Non-perturbative effects in the energy-energy correlation

TL;DR

This paper extends the perturbative calculation of the energy-energy correlation in electron-positron annihilation by including leading non-perturbative effects using the dispersive method, revealing how these contributions scale with energy.

Contribution

It introduces a method to incorporate leading non-perturbative power corrections into the energy-energy correlation analysis, linking them to other observables through a universal strong coupling hypothesis.

Findings

Non-perturbative 1/Q contributions from quark-gluon correlations.

Smaller logarithmic non-perturbative effects from quark-antiquark correlations.

Slower decrease of power-suppressed contributions in the back-to-back region.

Abstract

The fully resummed next-to-leading-order perturbative calculation of the energy-energy correlation in $e^+e^-$ annihilation is extended to include the leading non-perturbative power-behaved contributions computed using the ``dispersive method'' applied earlier to event shape variables.
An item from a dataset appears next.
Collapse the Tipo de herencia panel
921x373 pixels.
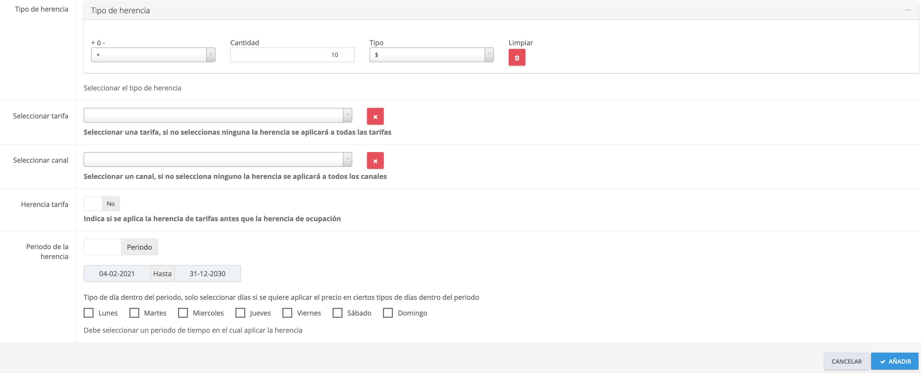click(x=908, y=10)
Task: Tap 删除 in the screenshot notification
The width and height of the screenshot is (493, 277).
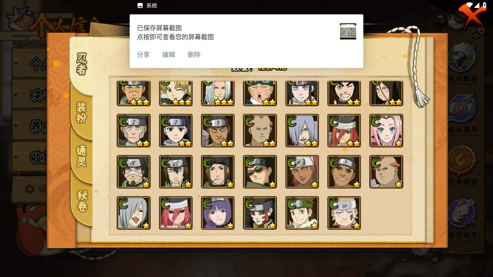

The correlation between a leading (anti)quark and a gluon produces a non-perturbative 1/Q contribution, while non-perturbative effects in the quark-antiquark correlation give rise to a smaller contribution $\ln Q^2/Q^2$. In the back-to-back region, the power-suppressed contributions actually decrease much more slowly, as small non-integer powers of 1/Q, as a result of the interplay with perturbative effects. The hypothesis of a universal low-energy form for the strong coupling relates the coefficients of these contributions to those measured for other observables.